Where are the most significant disparities?

In terms of percentage, the public charter schools in Little Rock, Arkansas, showed a 57% difference (an average of $11,327 less) between public charter and traditional public school students. The biggest in terms of dollar amounts was just over $16,000 per student in Camden, N.J.

In the area with the most equitable balance between the two groups, Shelby County had a difference of only $550, or 4%. Boston and Houston were the only cities in the original research done in 2003 that have managed to close gaps. Though Boston’s disparity was only a 7% difference, that gap of $1,698 was still significant enough for further policy changes to be recommended.
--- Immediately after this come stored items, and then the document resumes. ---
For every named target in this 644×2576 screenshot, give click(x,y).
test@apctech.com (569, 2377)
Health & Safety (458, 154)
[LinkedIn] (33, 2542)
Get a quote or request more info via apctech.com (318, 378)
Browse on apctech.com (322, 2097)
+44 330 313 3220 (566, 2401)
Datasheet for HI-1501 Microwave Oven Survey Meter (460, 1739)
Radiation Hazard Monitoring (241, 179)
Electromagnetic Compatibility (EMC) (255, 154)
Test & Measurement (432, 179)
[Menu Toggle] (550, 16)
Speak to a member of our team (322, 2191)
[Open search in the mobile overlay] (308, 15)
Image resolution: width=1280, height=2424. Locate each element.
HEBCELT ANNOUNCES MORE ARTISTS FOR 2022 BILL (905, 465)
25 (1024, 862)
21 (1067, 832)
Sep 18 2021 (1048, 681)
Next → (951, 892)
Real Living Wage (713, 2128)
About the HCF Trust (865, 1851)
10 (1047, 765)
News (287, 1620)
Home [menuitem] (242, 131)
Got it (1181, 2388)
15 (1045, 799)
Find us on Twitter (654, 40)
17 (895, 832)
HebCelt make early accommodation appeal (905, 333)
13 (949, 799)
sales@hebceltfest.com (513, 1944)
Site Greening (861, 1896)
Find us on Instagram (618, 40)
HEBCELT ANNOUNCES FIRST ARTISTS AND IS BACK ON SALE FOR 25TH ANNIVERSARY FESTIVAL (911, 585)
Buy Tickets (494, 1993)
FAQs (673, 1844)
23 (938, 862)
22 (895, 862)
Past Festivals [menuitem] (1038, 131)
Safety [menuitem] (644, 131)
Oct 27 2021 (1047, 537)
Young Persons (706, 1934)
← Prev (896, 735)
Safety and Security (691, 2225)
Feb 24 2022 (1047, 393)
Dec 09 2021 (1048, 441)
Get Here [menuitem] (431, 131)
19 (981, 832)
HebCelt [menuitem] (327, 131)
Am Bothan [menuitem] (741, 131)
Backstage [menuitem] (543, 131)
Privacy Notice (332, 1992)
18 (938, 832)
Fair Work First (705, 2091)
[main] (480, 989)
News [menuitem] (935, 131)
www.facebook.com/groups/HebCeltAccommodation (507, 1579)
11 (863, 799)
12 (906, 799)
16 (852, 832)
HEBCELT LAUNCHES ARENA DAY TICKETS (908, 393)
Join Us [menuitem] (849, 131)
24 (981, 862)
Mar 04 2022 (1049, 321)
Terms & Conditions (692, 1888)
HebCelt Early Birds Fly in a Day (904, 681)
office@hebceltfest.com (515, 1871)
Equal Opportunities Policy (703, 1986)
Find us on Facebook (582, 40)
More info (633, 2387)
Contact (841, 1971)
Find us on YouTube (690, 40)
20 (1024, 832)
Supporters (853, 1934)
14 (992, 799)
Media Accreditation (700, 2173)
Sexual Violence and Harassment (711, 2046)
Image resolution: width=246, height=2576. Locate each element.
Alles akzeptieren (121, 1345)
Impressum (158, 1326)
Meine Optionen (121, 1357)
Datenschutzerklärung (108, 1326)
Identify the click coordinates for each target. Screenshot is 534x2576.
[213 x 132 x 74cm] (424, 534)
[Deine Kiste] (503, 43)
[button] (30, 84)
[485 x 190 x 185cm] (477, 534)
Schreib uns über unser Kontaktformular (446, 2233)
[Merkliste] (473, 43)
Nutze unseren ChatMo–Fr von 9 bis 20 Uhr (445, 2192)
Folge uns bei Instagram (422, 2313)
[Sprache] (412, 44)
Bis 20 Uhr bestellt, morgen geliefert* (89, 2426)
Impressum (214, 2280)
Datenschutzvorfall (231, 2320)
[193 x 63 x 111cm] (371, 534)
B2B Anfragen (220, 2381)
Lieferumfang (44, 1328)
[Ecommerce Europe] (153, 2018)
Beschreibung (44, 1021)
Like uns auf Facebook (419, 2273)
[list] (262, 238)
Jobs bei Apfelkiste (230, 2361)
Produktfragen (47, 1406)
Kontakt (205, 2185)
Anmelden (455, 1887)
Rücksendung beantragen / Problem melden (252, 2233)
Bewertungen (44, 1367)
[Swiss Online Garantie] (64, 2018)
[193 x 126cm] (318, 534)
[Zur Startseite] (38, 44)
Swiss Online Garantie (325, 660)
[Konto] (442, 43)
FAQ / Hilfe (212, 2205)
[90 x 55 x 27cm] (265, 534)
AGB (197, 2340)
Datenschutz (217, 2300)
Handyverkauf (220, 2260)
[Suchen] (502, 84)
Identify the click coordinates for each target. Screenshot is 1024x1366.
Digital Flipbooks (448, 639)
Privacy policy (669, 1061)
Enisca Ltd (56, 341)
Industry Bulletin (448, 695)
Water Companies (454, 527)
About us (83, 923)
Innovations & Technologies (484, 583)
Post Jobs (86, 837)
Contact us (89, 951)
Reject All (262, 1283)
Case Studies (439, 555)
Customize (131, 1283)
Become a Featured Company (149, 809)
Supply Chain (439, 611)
How wide are the gaps in other metro areas?

  • Houston: 11% ($1,455)
  • San Antonio: 15% ($2,012)
  • New York City: 19% ($6,178)
  • Phoenix: 23% ($2,761)
  • Detroit: 29% ($4,572)
  • Oakland: 31% ($5,978)
  • Washington DC: 31% ($11,730)
  • New Orleans: 33% ($6,174)
  • Los Angeles 35% ($7,295)
  • Denver 36% ($7,395)
  • Tulsa: 41% ($5,263)
  • Indianapolis 43% ($6,932)
  • Chicago 48% ($13,260)
  • Atlanta: 52% ($10,841)

Other notable findings

Researchers dispel claims from critics that public schools traditionally enroll far more English Language Learners, special needs students and those who receive free-and-reduced lunch than the public charters. In their findings they note an only 1% difference in favor of publics among low-income students.

While there were notable 15% differences in three cities – Atlanta, Camden and Tulsa – there were more students who received free lunch in charter schools in seven of the metro areas in the study. ELL students did show a 4% gap in favor of traditional public schools and a 3% difference overall in special needs students.

However, researchers say that even after factoring in all of those differences, “the fact remains that nearly two-thirds of the charter school funding gap is unexplained after accounting for differences in funding linked to student disadvantage. The inequality in charter school funding represents an unjustified inequity in funding.”

In addition to local funding, Arkansas researchers note surprising disparities in non-public funding and giving between the two groups, with charter school students actually receiving $1,400 less than public schools.

Where charter states make up a bit of ground is funding on the state level, with just over $400 per students gained in those metro areas.